START DATA FOR THE TASK

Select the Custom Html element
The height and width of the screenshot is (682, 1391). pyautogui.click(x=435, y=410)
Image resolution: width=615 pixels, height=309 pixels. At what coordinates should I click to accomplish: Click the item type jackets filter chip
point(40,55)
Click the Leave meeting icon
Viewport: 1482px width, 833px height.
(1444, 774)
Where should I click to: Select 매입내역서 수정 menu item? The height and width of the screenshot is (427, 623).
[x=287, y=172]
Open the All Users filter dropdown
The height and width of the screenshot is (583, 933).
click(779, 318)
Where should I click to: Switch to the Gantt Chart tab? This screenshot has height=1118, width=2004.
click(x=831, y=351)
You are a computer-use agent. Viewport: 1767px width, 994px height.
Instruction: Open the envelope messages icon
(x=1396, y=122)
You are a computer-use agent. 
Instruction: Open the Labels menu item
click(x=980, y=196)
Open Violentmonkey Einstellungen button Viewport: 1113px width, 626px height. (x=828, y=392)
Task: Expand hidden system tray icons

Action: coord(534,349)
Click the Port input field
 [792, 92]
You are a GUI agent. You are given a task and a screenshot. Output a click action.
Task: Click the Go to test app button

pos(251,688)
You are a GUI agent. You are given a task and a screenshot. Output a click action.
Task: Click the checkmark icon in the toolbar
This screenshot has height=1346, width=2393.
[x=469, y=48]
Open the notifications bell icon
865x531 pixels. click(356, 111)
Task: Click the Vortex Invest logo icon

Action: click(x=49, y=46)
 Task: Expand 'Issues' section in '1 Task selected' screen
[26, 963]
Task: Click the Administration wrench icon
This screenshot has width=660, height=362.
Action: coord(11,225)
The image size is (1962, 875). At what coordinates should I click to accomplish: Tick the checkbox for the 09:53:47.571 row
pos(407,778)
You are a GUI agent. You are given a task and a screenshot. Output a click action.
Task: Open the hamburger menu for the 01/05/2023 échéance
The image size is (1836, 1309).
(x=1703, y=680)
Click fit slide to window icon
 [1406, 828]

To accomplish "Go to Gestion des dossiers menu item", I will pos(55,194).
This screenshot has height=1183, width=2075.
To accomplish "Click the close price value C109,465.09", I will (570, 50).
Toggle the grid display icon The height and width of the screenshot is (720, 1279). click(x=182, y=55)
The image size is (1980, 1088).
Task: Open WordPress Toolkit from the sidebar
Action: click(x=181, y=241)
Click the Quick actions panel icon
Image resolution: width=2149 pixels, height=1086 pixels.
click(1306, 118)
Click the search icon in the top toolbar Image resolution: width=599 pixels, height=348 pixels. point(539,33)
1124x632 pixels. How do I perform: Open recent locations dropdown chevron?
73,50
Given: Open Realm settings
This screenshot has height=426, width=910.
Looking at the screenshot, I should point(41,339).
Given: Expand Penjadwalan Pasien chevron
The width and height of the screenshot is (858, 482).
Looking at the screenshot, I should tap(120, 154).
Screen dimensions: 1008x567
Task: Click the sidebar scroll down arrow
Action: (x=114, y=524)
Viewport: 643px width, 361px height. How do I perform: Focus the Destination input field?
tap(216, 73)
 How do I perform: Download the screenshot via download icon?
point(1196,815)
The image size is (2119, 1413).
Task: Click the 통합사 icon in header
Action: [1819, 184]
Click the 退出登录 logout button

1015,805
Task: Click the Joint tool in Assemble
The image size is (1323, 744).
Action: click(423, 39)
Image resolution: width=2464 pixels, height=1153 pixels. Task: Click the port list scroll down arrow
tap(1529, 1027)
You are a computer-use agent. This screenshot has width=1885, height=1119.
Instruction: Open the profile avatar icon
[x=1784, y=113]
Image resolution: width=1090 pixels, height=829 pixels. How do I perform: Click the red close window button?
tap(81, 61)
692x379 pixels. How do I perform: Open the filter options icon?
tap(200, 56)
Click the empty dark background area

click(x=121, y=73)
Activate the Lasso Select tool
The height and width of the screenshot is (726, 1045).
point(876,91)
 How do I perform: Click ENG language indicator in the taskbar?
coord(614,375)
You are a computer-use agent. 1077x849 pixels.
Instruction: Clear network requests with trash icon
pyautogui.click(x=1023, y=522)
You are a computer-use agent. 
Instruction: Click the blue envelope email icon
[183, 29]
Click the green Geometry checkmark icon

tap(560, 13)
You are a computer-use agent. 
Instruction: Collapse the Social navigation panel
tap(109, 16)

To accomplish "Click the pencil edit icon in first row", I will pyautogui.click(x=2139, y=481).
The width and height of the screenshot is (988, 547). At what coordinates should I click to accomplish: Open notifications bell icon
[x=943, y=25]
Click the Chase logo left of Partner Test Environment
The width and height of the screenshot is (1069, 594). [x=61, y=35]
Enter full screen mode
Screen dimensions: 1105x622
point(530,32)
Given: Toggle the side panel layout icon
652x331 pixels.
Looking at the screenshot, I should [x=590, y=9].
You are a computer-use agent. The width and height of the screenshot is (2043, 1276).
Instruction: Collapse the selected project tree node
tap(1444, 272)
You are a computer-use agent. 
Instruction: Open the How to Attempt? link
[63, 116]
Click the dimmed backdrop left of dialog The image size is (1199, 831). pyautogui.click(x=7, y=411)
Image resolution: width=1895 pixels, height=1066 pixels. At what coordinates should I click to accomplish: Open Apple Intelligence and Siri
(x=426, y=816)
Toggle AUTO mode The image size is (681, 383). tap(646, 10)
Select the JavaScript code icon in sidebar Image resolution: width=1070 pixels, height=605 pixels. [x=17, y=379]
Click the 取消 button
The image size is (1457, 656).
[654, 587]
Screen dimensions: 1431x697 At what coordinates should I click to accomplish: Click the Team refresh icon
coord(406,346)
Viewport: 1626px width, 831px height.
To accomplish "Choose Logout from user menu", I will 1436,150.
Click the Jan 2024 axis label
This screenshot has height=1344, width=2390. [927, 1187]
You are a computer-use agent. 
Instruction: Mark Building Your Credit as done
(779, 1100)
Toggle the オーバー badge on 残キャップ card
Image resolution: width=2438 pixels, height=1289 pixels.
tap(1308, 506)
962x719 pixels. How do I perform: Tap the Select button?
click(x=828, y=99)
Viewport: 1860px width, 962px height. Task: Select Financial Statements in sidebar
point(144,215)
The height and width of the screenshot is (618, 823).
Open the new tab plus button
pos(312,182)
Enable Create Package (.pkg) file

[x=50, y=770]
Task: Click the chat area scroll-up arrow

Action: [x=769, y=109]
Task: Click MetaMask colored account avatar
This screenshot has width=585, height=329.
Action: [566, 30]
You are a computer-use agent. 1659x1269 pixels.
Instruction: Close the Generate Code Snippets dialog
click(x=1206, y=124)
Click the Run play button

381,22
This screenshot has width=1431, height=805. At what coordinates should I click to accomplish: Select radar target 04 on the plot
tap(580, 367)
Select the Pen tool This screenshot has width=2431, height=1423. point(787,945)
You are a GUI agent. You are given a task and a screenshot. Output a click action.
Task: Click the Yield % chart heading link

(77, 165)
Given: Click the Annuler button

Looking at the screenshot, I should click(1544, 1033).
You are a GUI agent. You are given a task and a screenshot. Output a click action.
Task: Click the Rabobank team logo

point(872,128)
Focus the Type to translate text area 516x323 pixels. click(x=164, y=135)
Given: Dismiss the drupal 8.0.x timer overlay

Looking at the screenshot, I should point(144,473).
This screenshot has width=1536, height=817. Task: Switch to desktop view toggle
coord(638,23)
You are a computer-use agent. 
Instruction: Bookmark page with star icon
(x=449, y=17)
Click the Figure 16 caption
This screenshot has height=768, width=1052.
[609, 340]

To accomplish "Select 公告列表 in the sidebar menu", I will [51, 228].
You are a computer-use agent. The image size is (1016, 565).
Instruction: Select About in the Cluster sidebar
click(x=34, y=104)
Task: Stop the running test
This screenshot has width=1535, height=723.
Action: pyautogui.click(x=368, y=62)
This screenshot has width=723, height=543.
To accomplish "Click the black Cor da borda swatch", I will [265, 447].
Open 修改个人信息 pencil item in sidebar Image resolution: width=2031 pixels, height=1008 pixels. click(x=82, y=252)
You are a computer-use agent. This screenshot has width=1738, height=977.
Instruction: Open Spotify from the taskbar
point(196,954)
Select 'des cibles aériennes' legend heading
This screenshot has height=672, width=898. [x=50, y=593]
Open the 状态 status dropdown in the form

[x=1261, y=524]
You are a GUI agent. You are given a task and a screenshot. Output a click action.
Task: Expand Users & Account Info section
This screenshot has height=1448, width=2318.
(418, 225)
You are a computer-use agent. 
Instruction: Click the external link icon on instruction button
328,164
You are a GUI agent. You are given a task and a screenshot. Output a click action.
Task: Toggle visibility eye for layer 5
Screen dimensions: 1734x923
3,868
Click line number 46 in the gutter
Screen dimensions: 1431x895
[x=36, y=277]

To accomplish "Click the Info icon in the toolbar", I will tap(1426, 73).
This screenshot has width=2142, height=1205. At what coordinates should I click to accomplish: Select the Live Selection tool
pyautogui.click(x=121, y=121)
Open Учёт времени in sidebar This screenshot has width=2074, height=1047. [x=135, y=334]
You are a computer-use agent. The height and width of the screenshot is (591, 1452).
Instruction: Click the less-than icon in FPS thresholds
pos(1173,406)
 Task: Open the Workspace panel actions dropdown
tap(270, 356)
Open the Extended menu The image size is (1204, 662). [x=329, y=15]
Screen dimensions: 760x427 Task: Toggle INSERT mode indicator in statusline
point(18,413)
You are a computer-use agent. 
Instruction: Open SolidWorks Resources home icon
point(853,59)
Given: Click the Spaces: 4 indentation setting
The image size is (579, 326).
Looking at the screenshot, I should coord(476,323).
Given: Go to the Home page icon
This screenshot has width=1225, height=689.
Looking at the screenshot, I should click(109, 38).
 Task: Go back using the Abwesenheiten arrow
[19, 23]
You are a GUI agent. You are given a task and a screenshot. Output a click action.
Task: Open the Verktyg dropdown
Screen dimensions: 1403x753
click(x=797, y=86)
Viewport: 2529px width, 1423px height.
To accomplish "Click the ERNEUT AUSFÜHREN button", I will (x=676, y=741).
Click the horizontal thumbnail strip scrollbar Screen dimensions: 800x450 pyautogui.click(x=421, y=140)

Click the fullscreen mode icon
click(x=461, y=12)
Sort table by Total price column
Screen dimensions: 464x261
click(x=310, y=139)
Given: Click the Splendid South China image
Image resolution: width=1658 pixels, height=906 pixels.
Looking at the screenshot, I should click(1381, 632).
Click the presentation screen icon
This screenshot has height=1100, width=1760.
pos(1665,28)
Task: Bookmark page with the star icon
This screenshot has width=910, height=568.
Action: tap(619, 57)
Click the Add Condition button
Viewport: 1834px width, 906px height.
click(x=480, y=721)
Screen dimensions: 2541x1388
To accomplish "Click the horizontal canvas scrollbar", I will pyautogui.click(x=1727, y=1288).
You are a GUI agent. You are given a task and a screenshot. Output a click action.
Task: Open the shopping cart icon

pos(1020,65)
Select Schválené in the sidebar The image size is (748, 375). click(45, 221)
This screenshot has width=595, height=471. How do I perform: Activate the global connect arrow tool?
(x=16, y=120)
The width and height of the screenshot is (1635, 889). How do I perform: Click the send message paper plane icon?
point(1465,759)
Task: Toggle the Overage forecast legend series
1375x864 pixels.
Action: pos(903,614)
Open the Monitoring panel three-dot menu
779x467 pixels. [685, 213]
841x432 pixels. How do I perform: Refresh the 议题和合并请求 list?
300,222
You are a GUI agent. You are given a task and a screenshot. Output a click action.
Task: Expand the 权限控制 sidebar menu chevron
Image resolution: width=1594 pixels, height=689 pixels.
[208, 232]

END DATA FOR THE TASK

Scan the records for lines that hold "price", and reproduce each one you find.

To accomplish "Click the close price value C109,465.09", I will (570, 50).
Sort table by Total price column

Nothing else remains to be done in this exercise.